ALTER AUDIT POLICY
Function
ALTER AUDIT POLICY modifies the unified audit policy.
Precautions
- Only users with the poladmin or sysadmin permission, or the initial user can perform this operation.
- The unified audit policy takes effect only after enable_security_policy is set to on.
Syntax
ALTER AUDIT POLICY [ IF EXISTS ] policy_name { ADD | REMOVE } { [ privilege_audit_clause ] [ access_audit_clause ] };
ALTER AUDIT POLICY [ IF EXISTS ] policy_name MODIFY ( filter_group_clause );
ALTER AUDIT POLICY [ IF EXISTS ] policy_name DROP FILTER;
ALTER AUDIT POLICY [ IF EXISTS ] policy_name COMMENTS policy_comments;
ALTER AUDIT POLICY [ IF EXISTS ] policy_name { ENABLE | DISABLE };
privilege_audit_clause
PRIVILEGES { DDL | ALL }access_audit_clause
ACCESS { DML | ALL }filter_group_clause
FILTER ON { ( FILTER_TYPE ( filter_value [, ... ] ) ) [, ... ] }
Parameter Description
policy_name
Specifies the audit policy name, which must be unique.

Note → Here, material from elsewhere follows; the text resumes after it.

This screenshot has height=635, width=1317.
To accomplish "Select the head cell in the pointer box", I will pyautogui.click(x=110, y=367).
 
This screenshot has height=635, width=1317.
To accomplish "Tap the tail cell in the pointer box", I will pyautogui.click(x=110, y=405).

Value range: a string. It must comply with the identifier naming convention.
DDL
Specifies the operations that are audited in the database: CREATE, ALTER, DROP, ANALYZE, COMMENT, GRANT, REVOKE, SET, SHOW, LOGIN_ANY, LOGIN_FAILURE, LOGIN_SUCCESS, and LOGOUT.
ALL
Specifies all operations supported by the specified DDL statements in the database.
DML
Specifies the operations that are audited in the database: SELECT, COPY, DEALLOCATE, DELETE, EXECUTE, INSERT, PREPARE, REINDEX, TRUNCATE, and UPDATE.
FILTER_TYPE
Specifies the types of information to be filtered by the policy: IP, ROLES, and APP.
filter_value
Specifies the detailed information to be filtered.
policy_comments
Records description information of the audit policy.
ENABLE|DISABLE
Enables or disables the unified audit policy. If ENABLE|DISABLE is not specified, ENABLE is used by default.
Examples
See Examples in CREATE AUDIT POLICY.